Copy out all the lines of the data that hold the word "Task".

##### Data to process #####

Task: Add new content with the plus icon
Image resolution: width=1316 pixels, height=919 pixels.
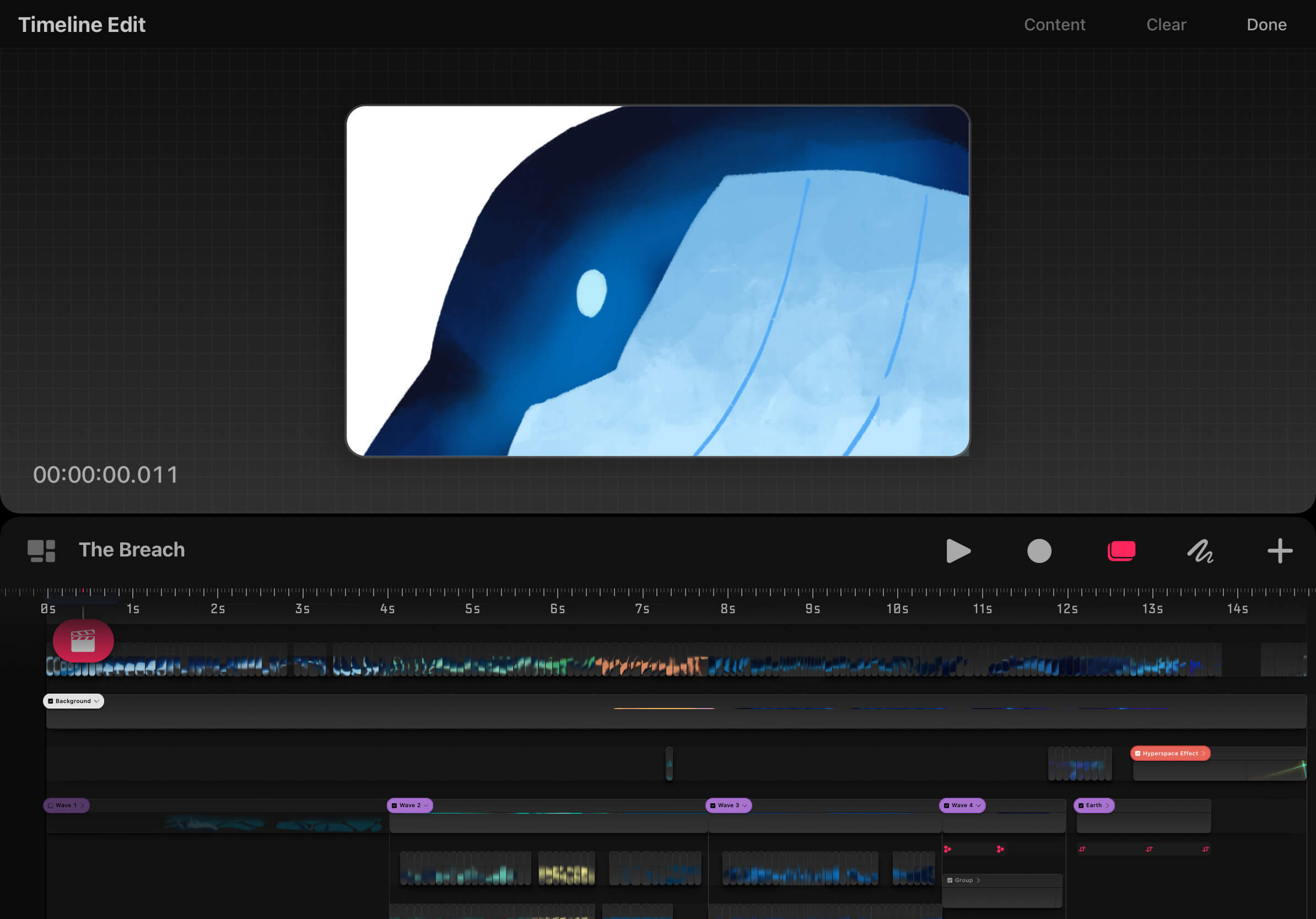Action: (1280, 551)
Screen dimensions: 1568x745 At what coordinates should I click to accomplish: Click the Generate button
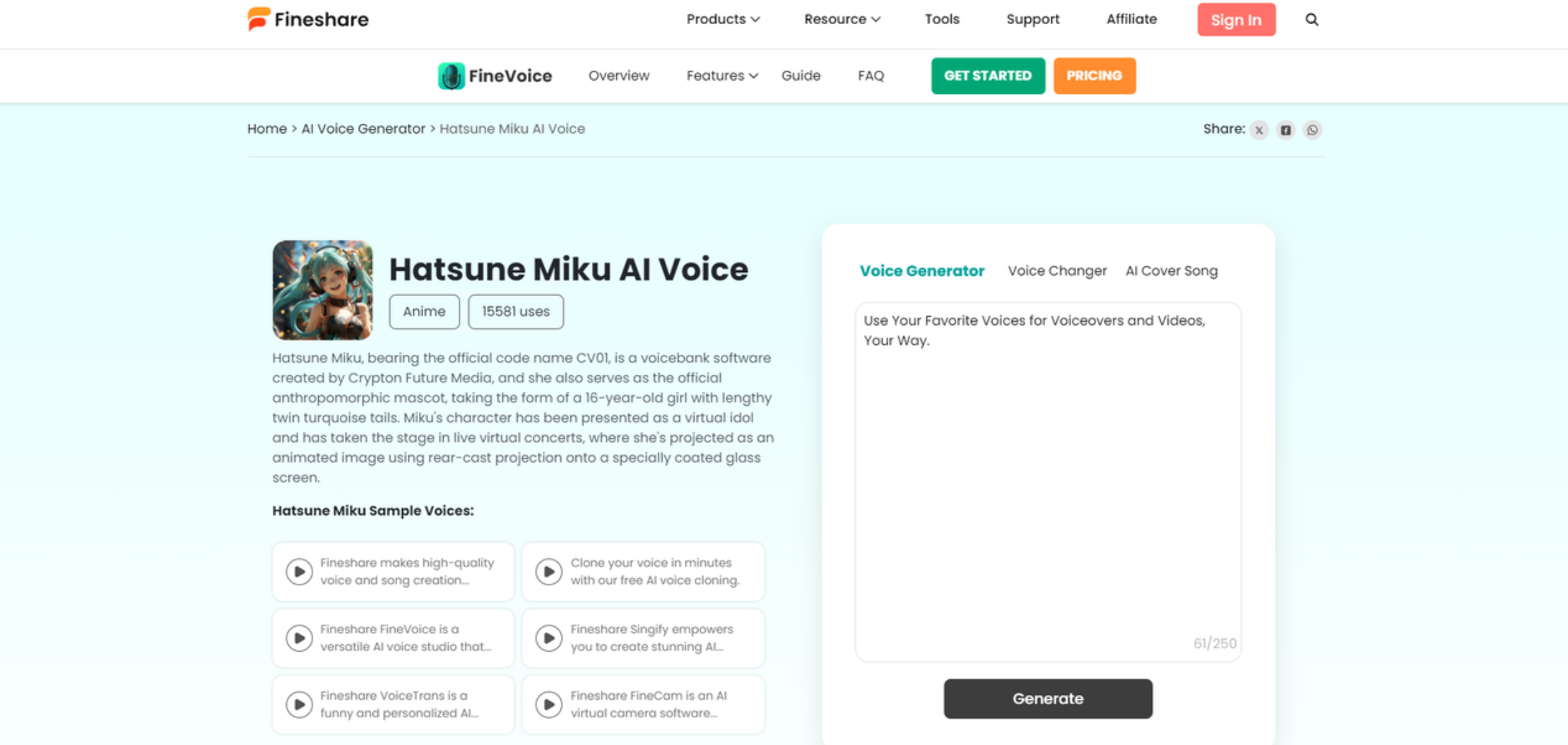click(x=1048, y=698)
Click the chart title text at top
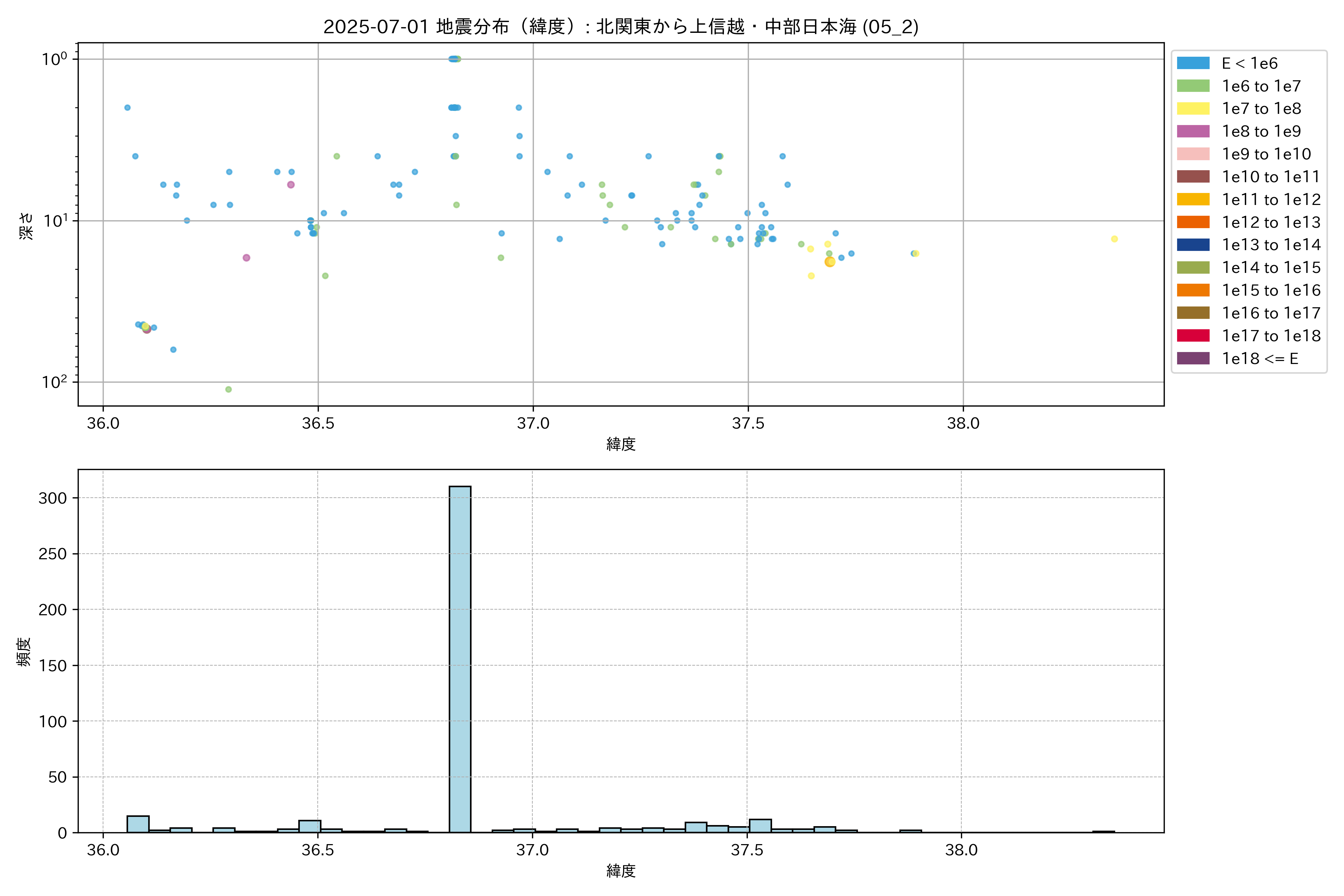The height and width of the screenshot is (896, 1344). coord(620,26)
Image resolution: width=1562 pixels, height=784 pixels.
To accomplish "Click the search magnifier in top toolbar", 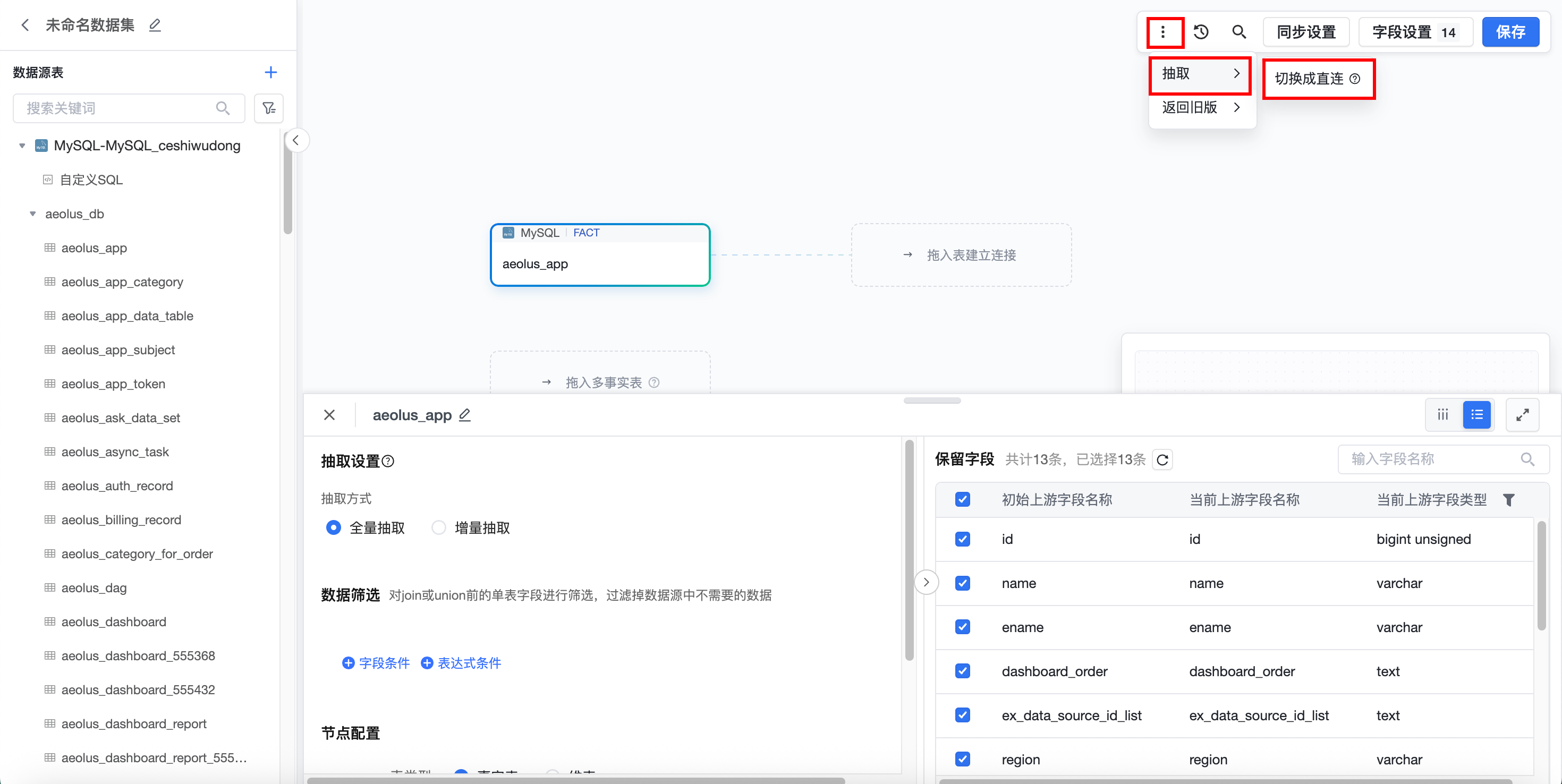I will pyautogui.click(x=1239, y=32).
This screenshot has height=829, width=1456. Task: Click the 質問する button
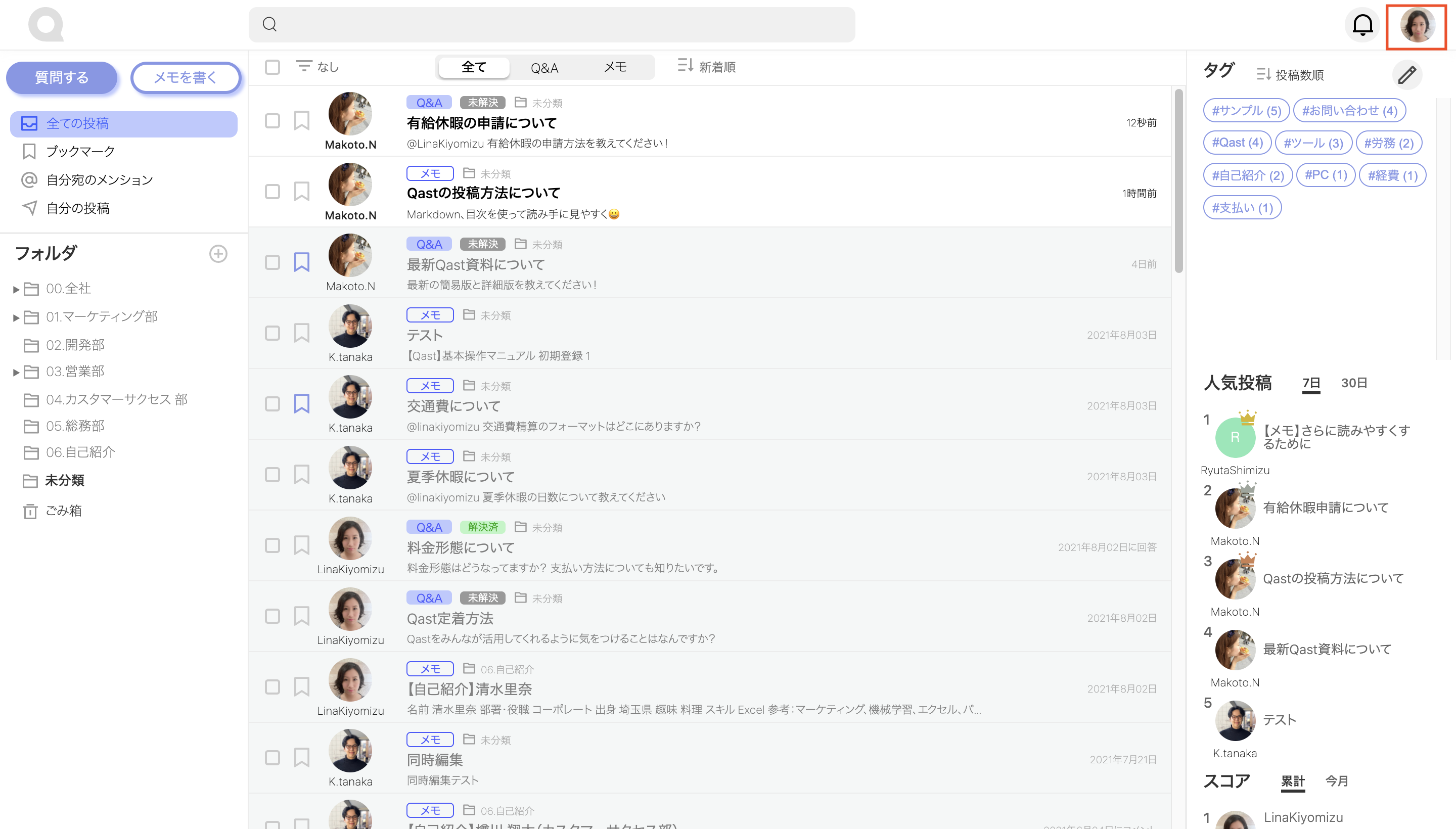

#####

### Solution to this problem:
Task: Add new content with the plus icon
This screenshot has height=829, width=1456. Task: Click the 質問する button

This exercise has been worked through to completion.